Je suis allé au cinéma. J’y vais rarement. La faute au réel, que je trouve toujours plus divertissant et fantaisiste que n’importe quel scénario de film. Je suis allé au cinéma voir un long métrage qui parle justement de réalité sociale, de sans-abrisme, de toutes ces maladies en «isme» qui finissent dans la rue, à défaut de pouvoir se soigner au chaud.
Je suis donc allé voir, dans le ciné-club de ma ville – les salles du Grütli, à la rue du Général-Dufour – un film sorti au début de l’année et intitulé «Les Invisibles», du réalisateur français Louis-Julien Petit. Petit ? Non, grand succès dans l’Hexagone. Pour rappel – mais je fais le pari que nombre de nos auditeurs l’ont déjà vu -, l’histoire se déroule dans un centre d’accueil de jour pour femmes précaires.
Les bénéficiaires de cette structure menacée de fermeture ont tous les âges, elle sont sans domicile et sans emploi, elles ont dégringolé. Ces, entre guillemets, «professionnelles» des galères de la rue, des accidents de l’existence, sont, devant la caméra, des amatrices. Elles jouent leur vie et n’inventent rien.
Les travailleuses sociales qui les accueillent et les encadrent sont, elles, des actrices chevronnées. Cela se voit à l’écran. Au bout de dix minutes, j’ai eu envie de partir, le hiatus entre les deux me gênait, je trouvais que le réalisateur tournait en dérision la misère humaine, que sa comédie n’avait de social que le nom.
Je suis resté, parce que ma voisine était captivée, qu’elle riait avec sincérité, qu’elle découvrait comme la plupart des gens dans la salle une réalité qui lui était parfaitement inconnue. Film utile, film nécessaire. Sans être un chef-d’œuvre, il jette une lumière, crue et tendre à la fois, sur cette population féminine qui se cache, qui se déplace sans cesse, qui se fond dans la masse pour garantir sa sécurité.
Ce genre de prise de conscience favorise les vocations bénévoles. Lors de la récente nuit de la solidarité organisée à Paris, des centaines de personnes se sont portées volontaires pour aller au contact des sans-abri et procéder à leur recensement. Elles étaient beaucoup trop nombreuses à s’inscrire, en regard des équipes de maraudeurs prévues pour sillonner les rues de la capitale française.

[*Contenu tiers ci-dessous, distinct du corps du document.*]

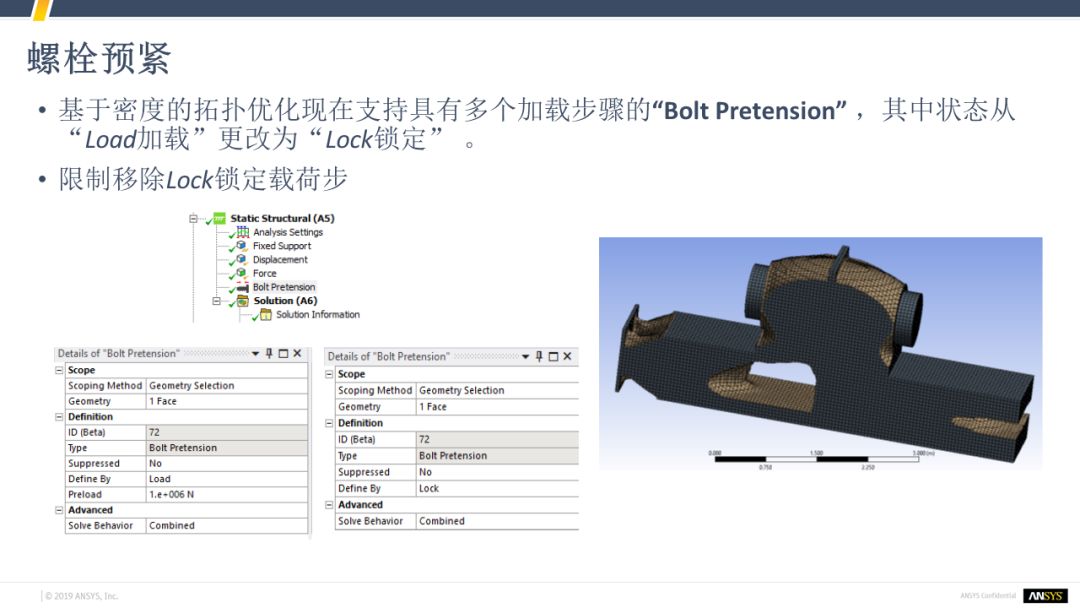
Task: Click the Solution (A6) folder icon
Action: coord(241,301)
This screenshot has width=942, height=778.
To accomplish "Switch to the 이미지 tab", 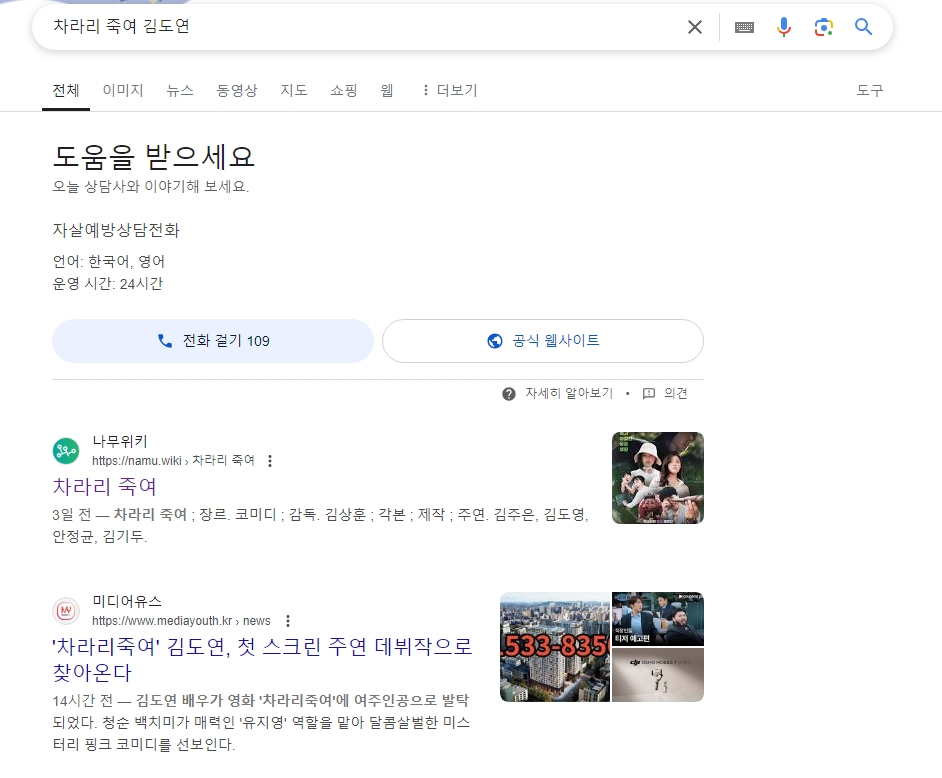I will (x=123, y=90).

Cette nuit-là, celle du 7 au 8 février, 3622 sans-abri identifiés dormaient dans la rue. Combien de femmes ? En 2018, elles étaient 12%, une armée d’invisibles. Depuis, un film les raconte. Mais pas que. Trois centres spécifiquement dédiés aux femmes ont été créés à Paris.

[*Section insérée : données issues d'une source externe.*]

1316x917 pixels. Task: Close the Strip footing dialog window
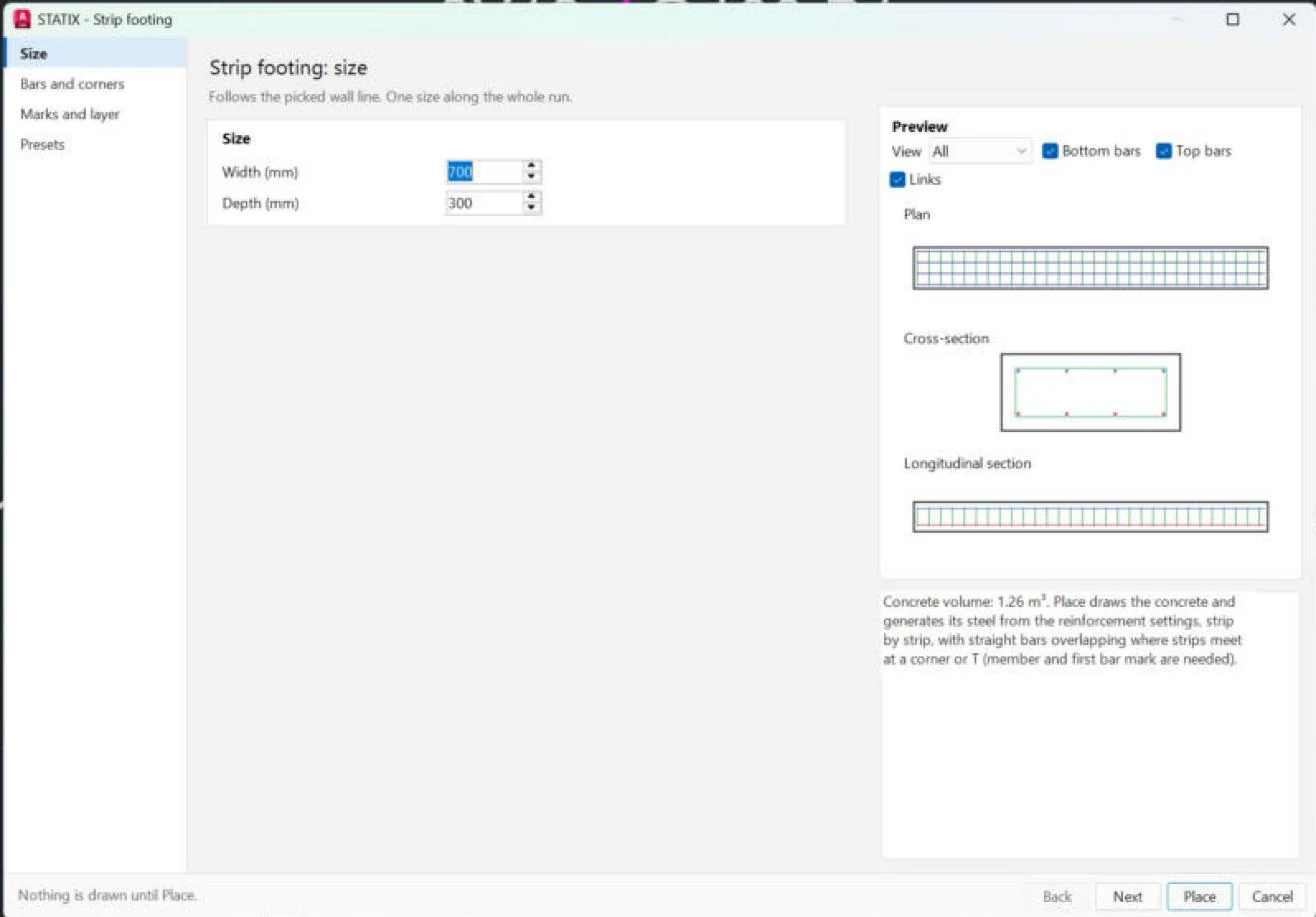click(x=1289, y=19)
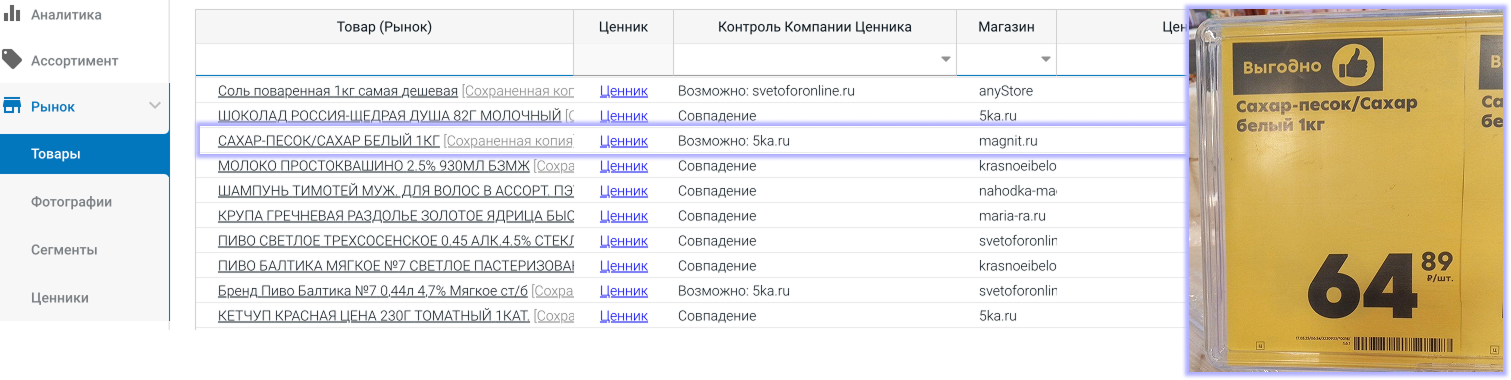Screen dimensions: 1511x380
Task: Collapse the Рынок menu chevron
Action: coord(154,106)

Et Genève, dans tout cela, me direz-vous? Notre ville n’a jamais pris la peine de procéder à un décompte similaire. Elle le pourrait, son territoire n’est pas infini et les volontaires seraient sans doute aussi motivés que ceux qui, hier, ont mené le même travail à Grenoble, ainsi que dans une dizaine de communes proches de la préfecture de l’Isère. Chez nous, un peu moins chez nos voisins désormais, les SDF restent l’angle mort de la statistique publique.
Et dans cet angle mort, combien d’invisibles ? Toujours trop assurément. Le film qui en porte le titre était pendant quatre semaines à l’affiche des cinémas du Grütli. La dernière séance est ce mardi à 16h45. Ne la manquez pas. Et si l’envie vous vient de quitter votre fauteuil après dix minutes, regardez vos voisins, captifs et concentrés. Ce sont eux qui ont raison. Vous aurez des choses à échanger ensemble à la fin de la projection. Des choses simplement humaines.